Abstract

We previously demonstrated that the orphan nuclear receptor, estrogen receptor-related receptor alpha (ERRalpha) is highly expressed in osteoblasts and osteoclasts, regulates osteogenesis and expression of osteoblast-associated markers in the rat calvaria cell differentiation system, and is dysregulated in the rat ovariectomy model of postmenopausal osteoporosis. There are conflicting published data on the transcriptional regulation by ERRalpha of the gene for osteopontin (OPN), an extracellular matrix protein required in bone remodeling, and a potential direct target mediating ERRalpha effects in bone. We therefore readdressed OPN gene regulation by ERRalpha in both osteoblastic (rat osteosarcoma ROS17/2.8 cells) and non-osteoblastic (HeLa) cell lines using a mouse proximal 2 kb OPN promoter fragment. A minimal OPN promoter fragment spanning from -56 to +9 bp is activated in HeLa cells but repressed it in ROS17/2.8 cells.
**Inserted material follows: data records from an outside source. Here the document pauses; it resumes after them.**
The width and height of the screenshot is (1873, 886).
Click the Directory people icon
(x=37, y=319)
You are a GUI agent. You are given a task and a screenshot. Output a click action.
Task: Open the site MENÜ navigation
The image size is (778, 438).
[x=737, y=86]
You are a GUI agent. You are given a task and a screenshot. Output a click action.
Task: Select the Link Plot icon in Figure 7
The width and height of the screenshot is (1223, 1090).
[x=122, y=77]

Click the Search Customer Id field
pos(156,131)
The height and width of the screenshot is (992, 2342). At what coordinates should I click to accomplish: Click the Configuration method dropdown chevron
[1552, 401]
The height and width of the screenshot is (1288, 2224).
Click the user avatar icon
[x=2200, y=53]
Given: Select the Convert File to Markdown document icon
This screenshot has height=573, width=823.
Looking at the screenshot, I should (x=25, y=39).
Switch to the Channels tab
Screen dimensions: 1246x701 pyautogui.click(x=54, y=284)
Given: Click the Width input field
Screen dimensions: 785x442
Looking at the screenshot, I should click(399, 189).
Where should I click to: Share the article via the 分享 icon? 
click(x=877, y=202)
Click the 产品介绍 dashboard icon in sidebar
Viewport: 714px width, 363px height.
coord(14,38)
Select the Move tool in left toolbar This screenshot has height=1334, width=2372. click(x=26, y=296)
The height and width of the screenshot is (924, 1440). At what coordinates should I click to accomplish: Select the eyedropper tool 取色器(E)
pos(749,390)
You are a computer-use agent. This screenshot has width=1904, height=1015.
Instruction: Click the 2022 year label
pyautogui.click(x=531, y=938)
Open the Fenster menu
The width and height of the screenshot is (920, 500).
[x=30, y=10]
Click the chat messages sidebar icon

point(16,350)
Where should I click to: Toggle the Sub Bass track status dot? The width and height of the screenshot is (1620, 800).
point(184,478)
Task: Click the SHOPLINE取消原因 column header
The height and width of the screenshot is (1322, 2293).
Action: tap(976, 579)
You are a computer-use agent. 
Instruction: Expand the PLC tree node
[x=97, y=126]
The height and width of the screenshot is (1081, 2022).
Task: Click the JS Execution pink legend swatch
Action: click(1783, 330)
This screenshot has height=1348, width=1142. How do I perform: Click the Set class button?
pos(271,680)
Adenine scanning mutagenesis revealed the presence of a non-canonical ERRalpha response element in this minimal promoter. Surprisingly, prototypical inactivating mutations in the activation function 2 (AF2) domain or a naturally occurring allelic variant of ERRalpha (ERRalphaH408) were all better activators than wild-type ERRalpha in HeLa cells, activities that were generally paralleled by repression in ROS17/2.8 cells. Finally, we found that the N-terminus of ERRalpha harbors a repressor domain that acts in a cell context-dependent manner. We conclude that OPN is an ERRalpha target gene whose promoter is regulated by ERRalpha in a cell context-dependent manner and that a predicted silencing mutation in AF2 or a more flexible helix 12 increases ERRalpha transcriptional activity, effects with implications for ERRalpha as a therapeutic target in bone.